Archive

Archive for September, 2009

Tim Toady

September 30th, 2009

There’s more than one way to do it may be the Perl motto but it is can be fairly said about just about anything in general and computer science in particular.

When dealing with typical multi-threaded software (written in C or C++, with lots of pointers) tools have to rely on dynamic analysis in order to extract useful information about data dependencies and the inherent hazards these pose to the correct behavior of the application.

There are broadly 2 ways (but with uncounted variations) to collect this dynamic information:

  • Instrumentation of the application as it runs, typically on hardware.
  • Recording the state changes in a Virtual Machine which is running the application.

But how do these 2 approaches stack up against each other?

Instrumentation benefits from speed and convenience, in many cases user will be tracing applications directly on their workstation hardware or a development board which they alway run their apps on. This gives a reassuring sense of knowing that the captured behavior is from the actual target hardware that will be used by customers.
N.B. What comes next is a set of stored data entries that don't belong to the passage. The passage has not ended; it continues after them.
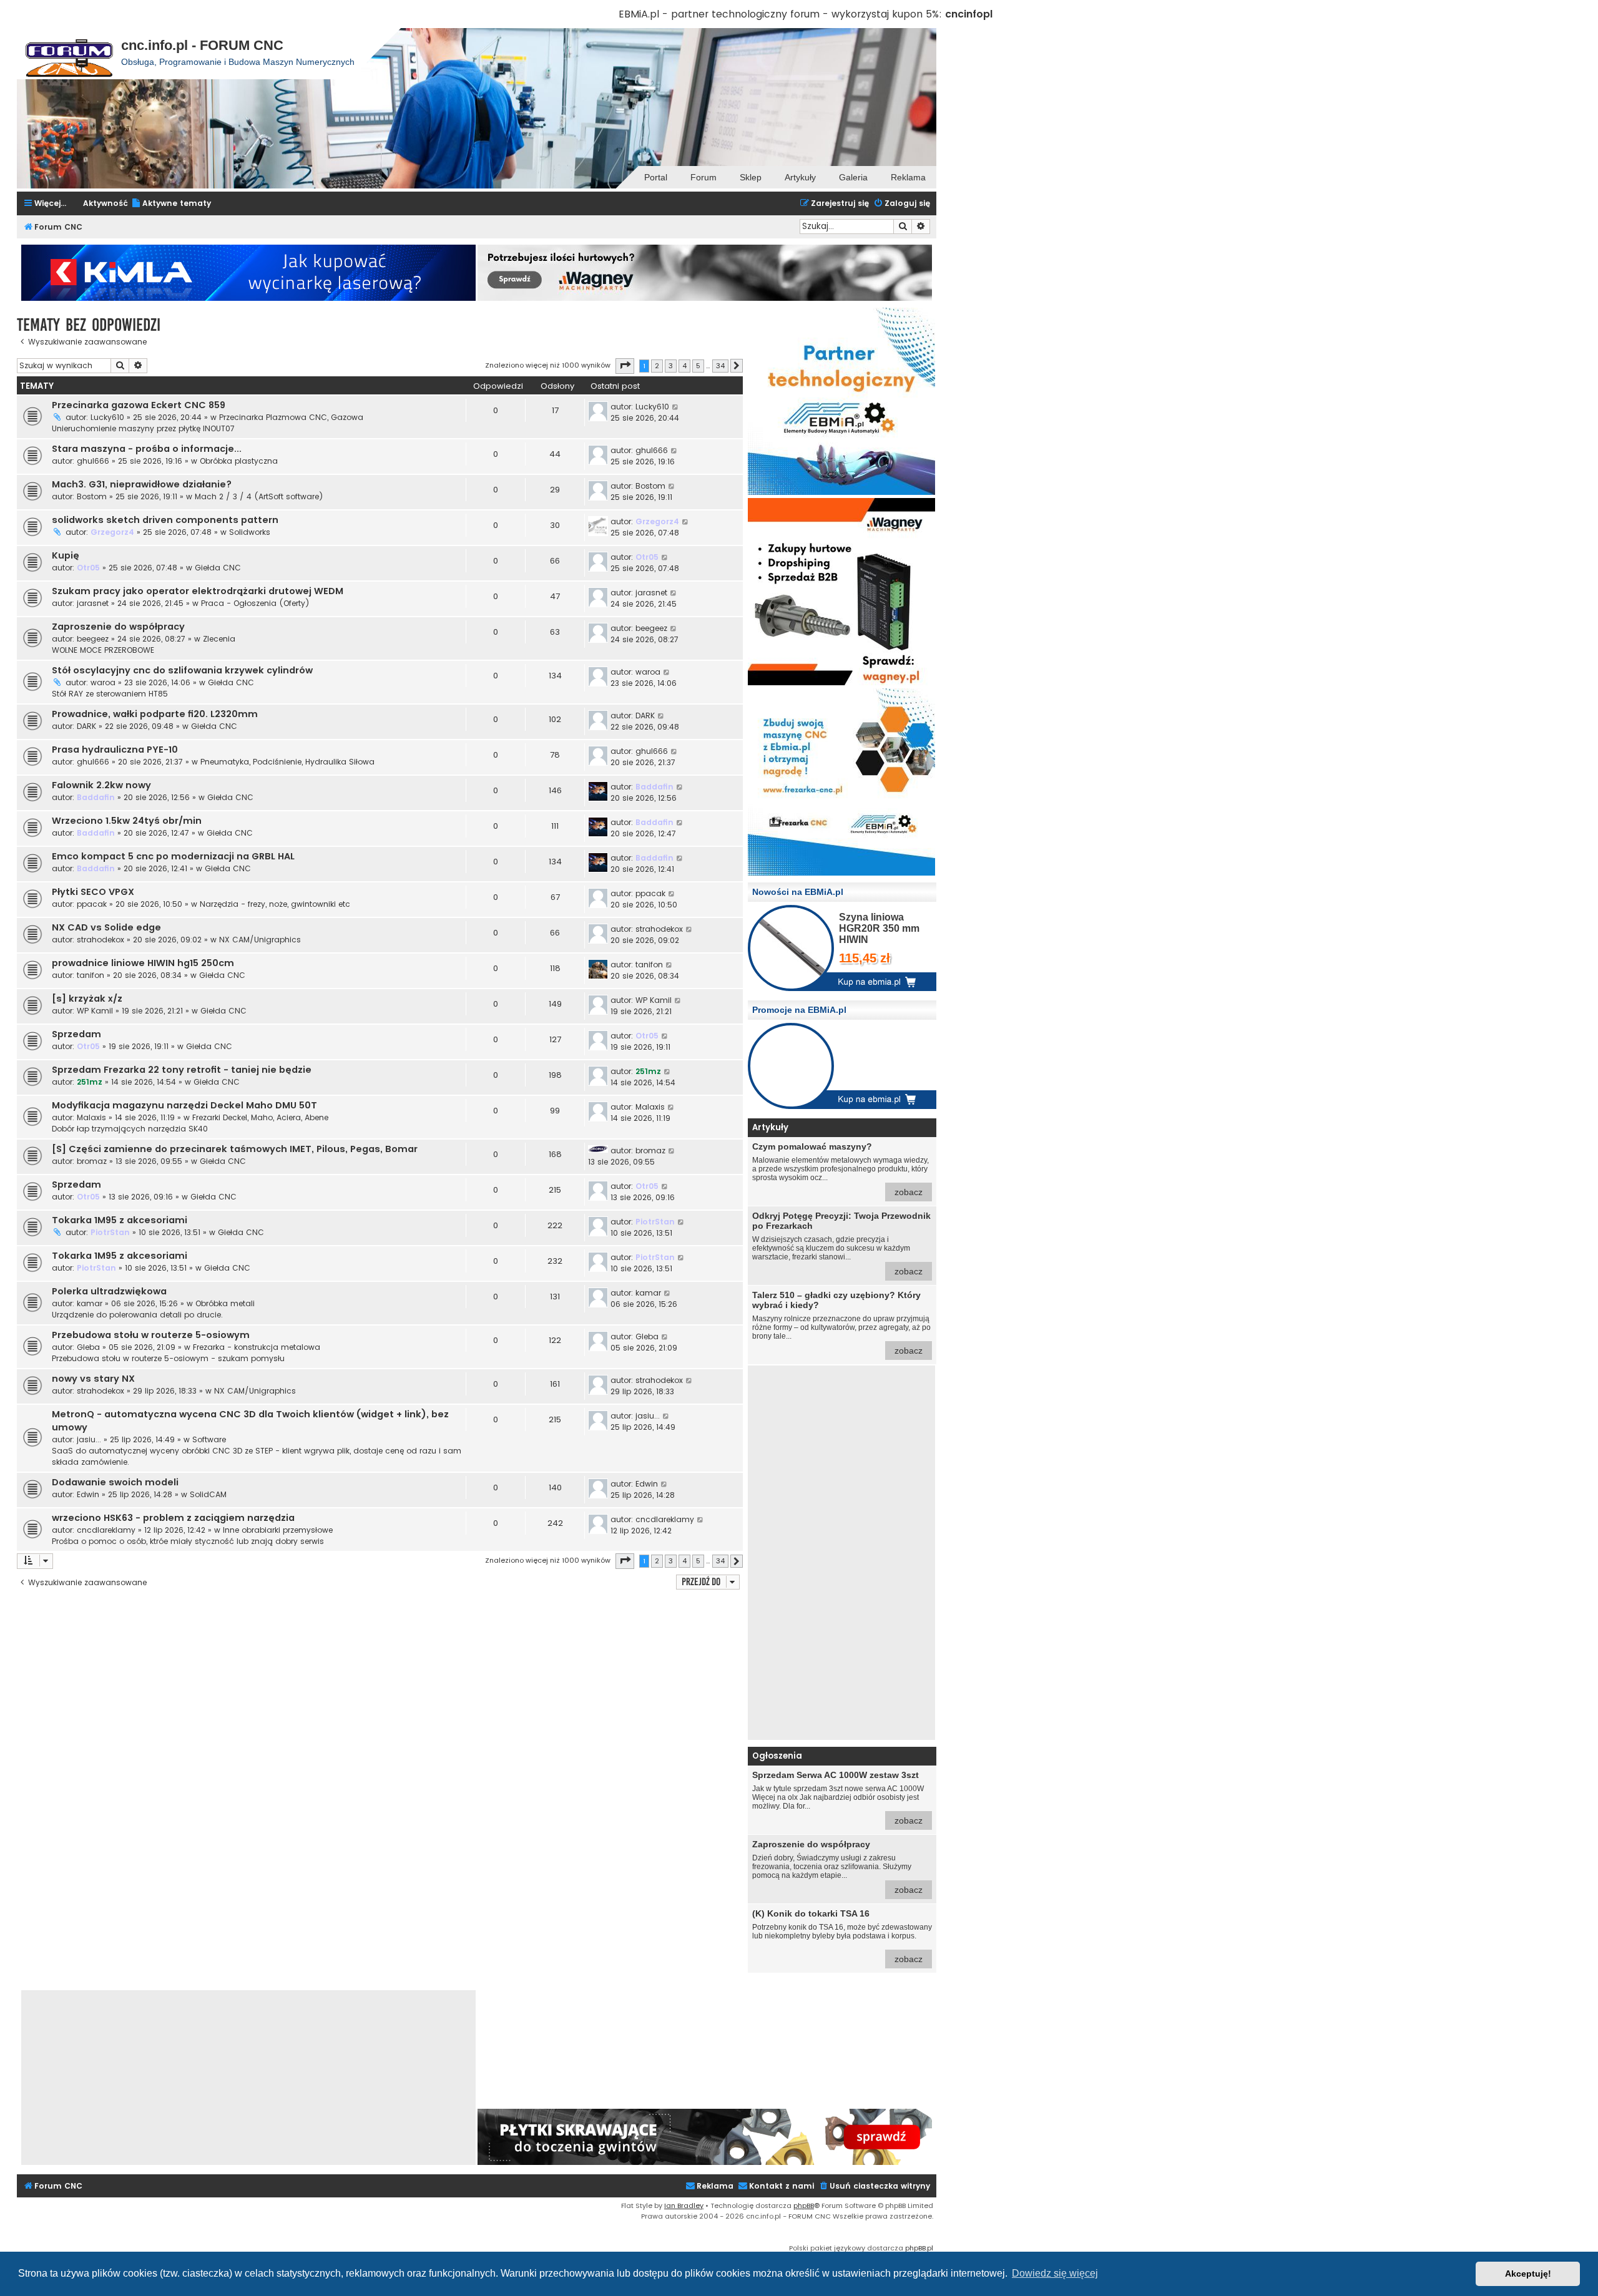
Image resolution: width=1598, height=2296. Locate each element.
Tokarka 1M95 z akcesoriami (119, 1220)
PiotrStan (110, 1232)
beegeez (93, 638)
The problem is that this is a false sense of security. Instrumentation will alway disrupt the behavior of the program it is tracing. Typically the scheduling, core allocation and completion ordering of threads will be disrupted so anyone hoping to see exactly what will happen on the real hardware is going to be disappointed. It is this sort of interference that makes it notoriously difficult to debug multi-threaded applications.
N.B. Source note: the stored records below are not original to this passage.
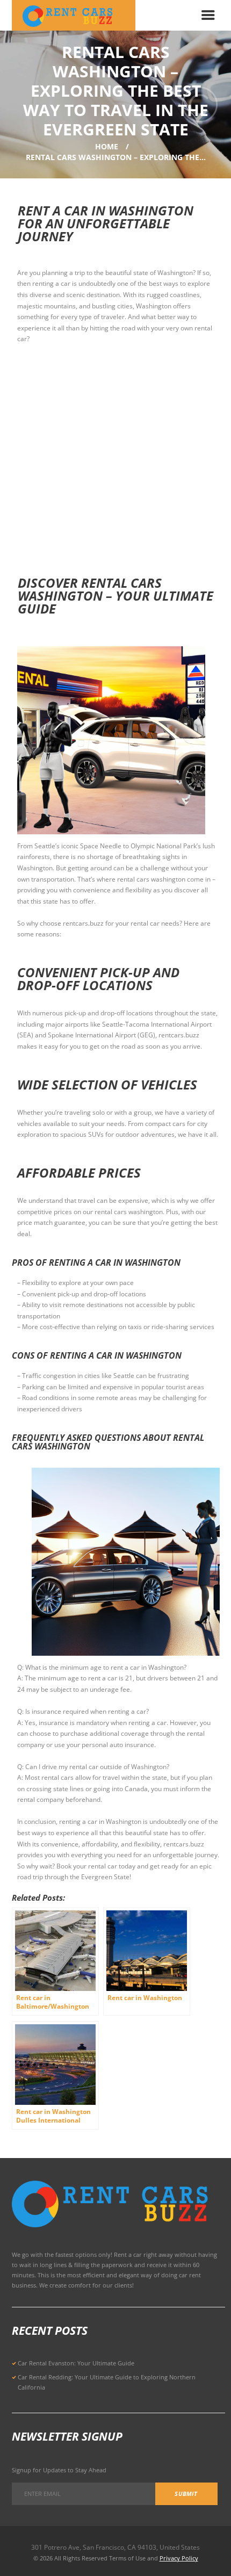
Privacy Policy (179, 2558)
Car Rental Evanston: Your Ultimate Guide (76, 2363)
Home (106, 146)
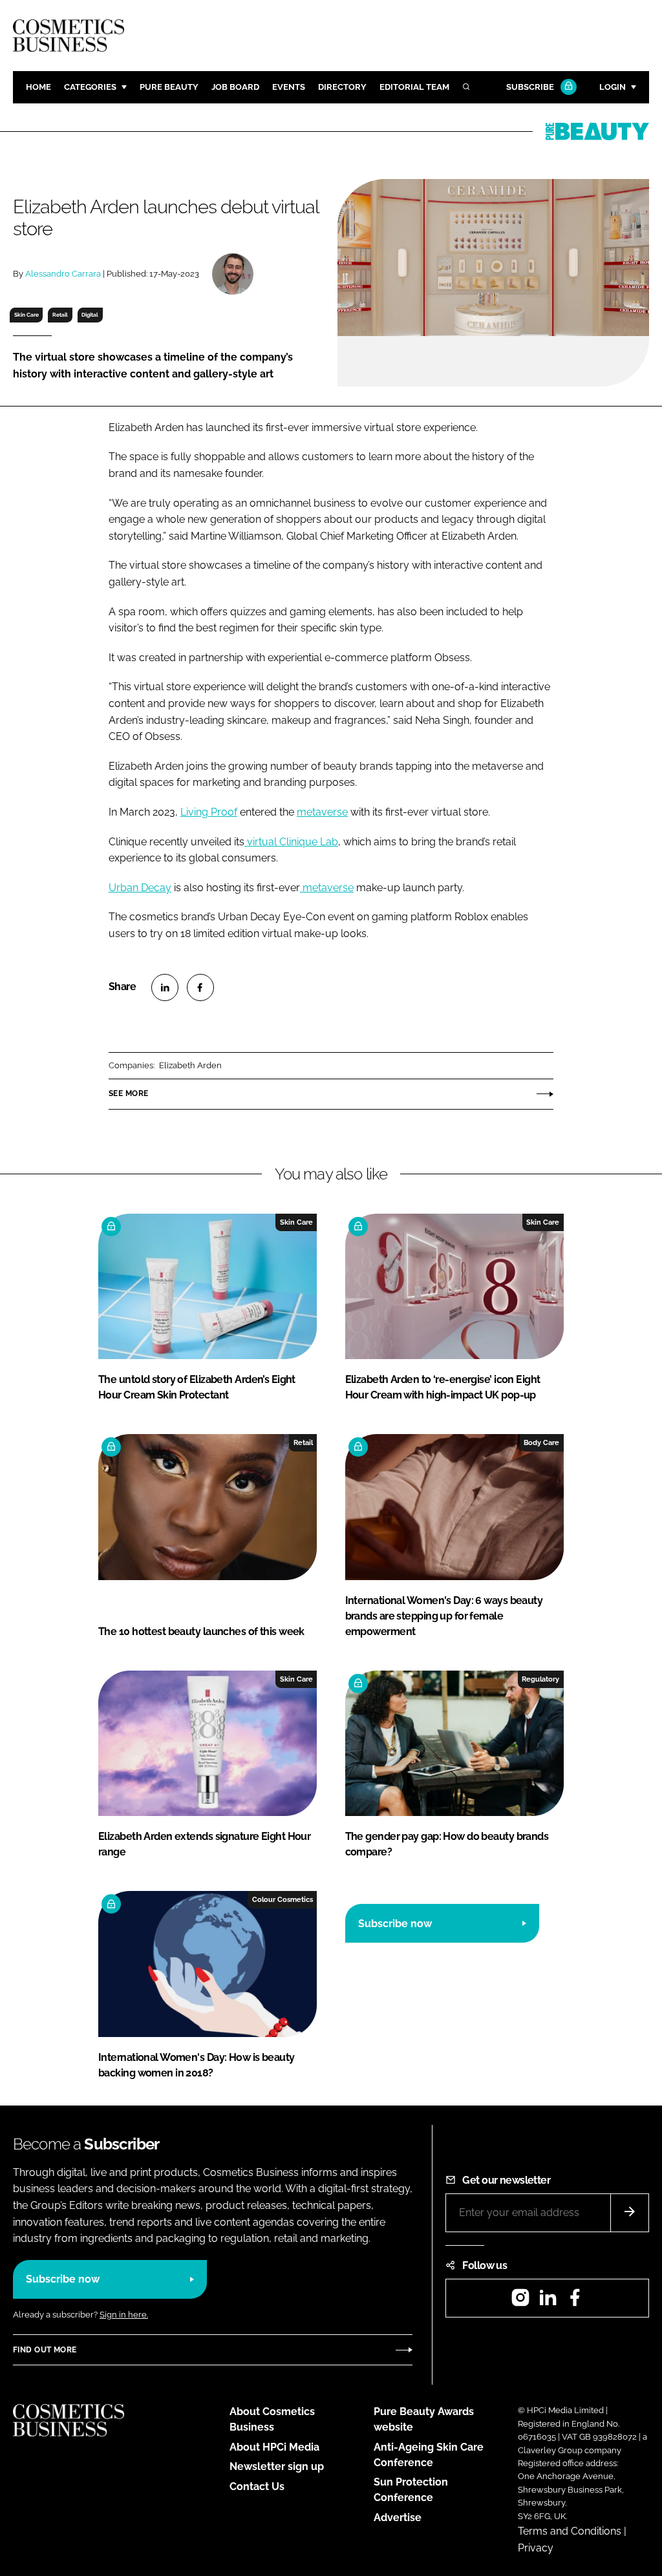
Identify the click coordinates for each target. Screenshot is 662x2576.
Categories (90, 87)
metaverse (322, 812)
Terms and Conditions (569, 2531)
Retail (60, 314)
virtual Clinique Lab (291, 842)
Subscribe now (395, 1923)
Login (612, 87)
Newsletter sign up (277, 2466)
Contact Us (257, 2486)
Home (38, 87)
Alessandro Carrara (63, 274)
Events (288, 87)
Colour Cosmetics (282, 1899)
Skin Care (26, 314)
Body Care (541, 1442)
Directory (342, 87)
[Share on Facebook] (200, 987)
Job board (235, 87)
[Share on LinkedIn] (164, 987)
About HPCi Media (274, 2447)
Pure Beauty (169, 87)
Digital (89, 314)
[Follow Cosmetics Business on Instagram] (520, 2302)
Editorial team (414, 87)
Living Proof (208, 812)
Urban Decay (140, 888)
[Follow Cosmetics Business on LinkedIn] (547, 2302)
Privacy (535, 2548)
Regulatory (540, 1679)
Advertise (398, 2517)
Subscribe (530, 87)
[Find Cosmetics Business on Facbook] (574, 2302)
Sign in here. (124, 2314)
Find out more (44, 2349)
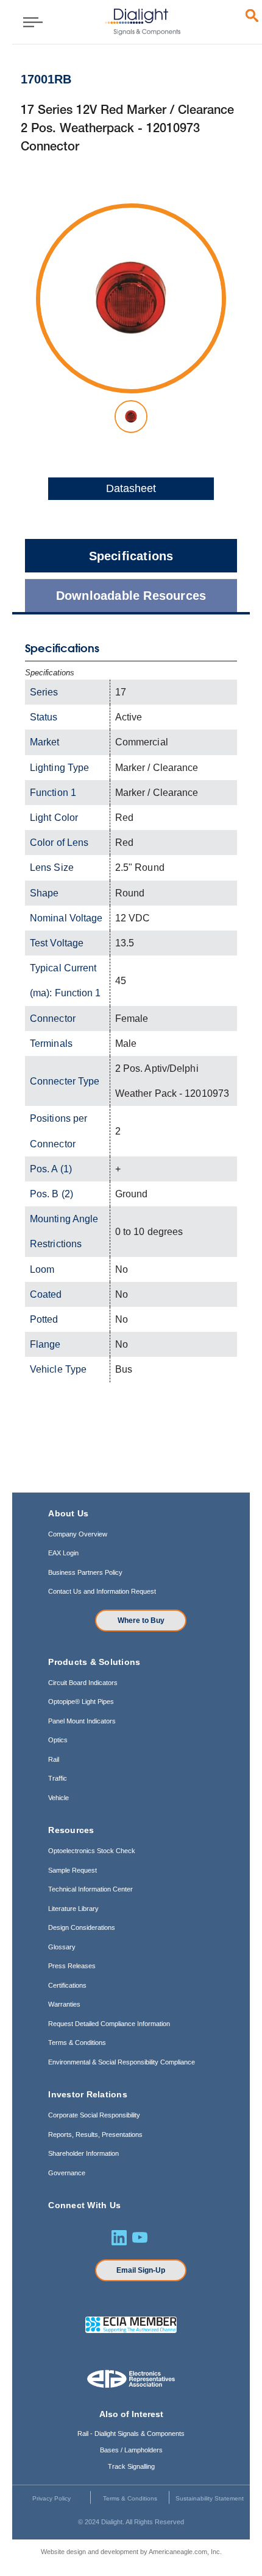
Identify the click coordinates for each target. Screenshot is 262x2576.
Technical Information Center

Turning to Virtual Machines, you get the possibility of completely hands off tracing and the opportunity to target many different system configurations without cluttering up your desk with expensive dev boards.

However things are not that straightforward. The virtual platform is going to be slower than the actual hardware in most cases, especially when tracing in great detail, and it is a lot harder to extract the higher level scheduling information from the OS making it difficult to establish which thread is running on which core at what time. Few Virtual platform vendors have this capability as yet but many are adding it as demand for this sort of tracing grows.
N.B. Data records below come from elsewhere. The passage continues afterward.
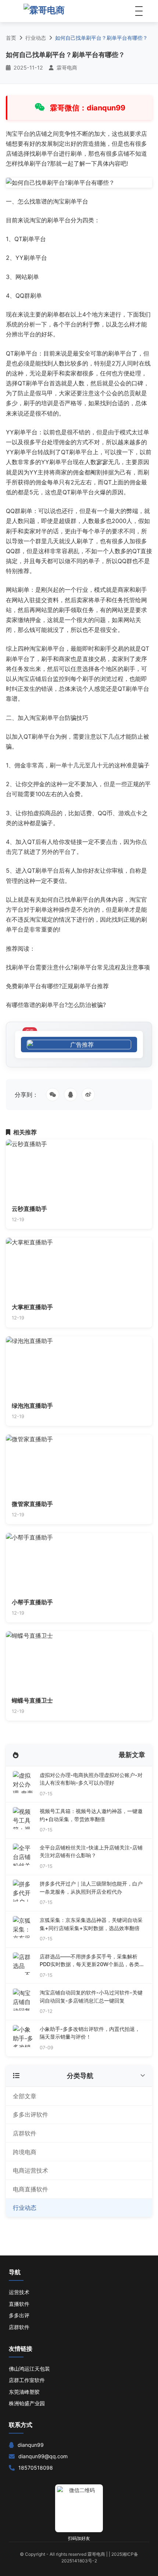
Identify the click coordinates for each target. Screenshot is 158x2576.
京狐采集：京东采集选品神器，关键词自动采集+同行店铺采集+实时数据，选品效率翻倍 (91, 1924)
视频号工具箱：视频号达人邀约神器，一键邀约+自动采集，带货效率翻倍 (91, 1815)
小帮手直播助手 (32, 1602)
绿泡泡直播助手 (32, 1405)
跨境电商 (24, 2152)
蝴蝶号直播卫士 (32, 1700)
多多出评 (19, 2315)
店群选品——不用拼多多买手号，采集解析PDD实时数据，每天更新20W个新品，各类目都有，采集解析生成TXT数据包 (92, 1960)
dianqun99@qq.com (43, 2456)
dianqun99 (31, 2445)
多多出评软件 (30, 2114)
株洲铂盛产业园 (27, 2403)
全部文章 (24, 2096)
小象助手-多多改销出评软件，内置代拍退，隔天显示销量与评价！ (90, 2033)
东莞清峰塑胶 (24, 2392)
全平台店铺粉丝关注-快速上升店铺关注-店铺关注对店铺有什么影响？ (91, 1851)
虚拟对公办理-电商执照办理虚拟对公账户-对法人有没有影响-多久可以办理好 (91, 1779)
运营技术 (19, 2292)
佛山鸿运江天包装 (29, 2368)
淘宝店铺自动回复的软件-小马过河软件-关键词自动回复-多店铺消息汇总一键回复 (91, 1996)
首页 (11, 38)
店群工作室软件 (27, 2380)
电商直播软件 (30, 2189)
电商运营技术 (30, 2170)
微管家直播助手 (32, 1504)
So which approach is best ? As always it depends on what you are looking for.

Data dependency analysis does not depend much on the order of thread execution. If 2 threads ever access the same memory without synchronization then that is probably bad, so instrumentation is still very useful.

Since many programs will be running under an OS with any number of other active programs it is unlikely that you can ever expect to see a typical schedule anyway so if your application expects a certain schedule for correct execution without enforcing it then you deserve all the bugs you get.

Virtual Machines come into there own mostly in the deeply embedded space where many-core systems are often carved up into several virtualized multicore domains where the OS only runs a single application (telecoms is a typical example of this) and it pays to analyze the detailed runtime behavior to squeeze out every gram of performance.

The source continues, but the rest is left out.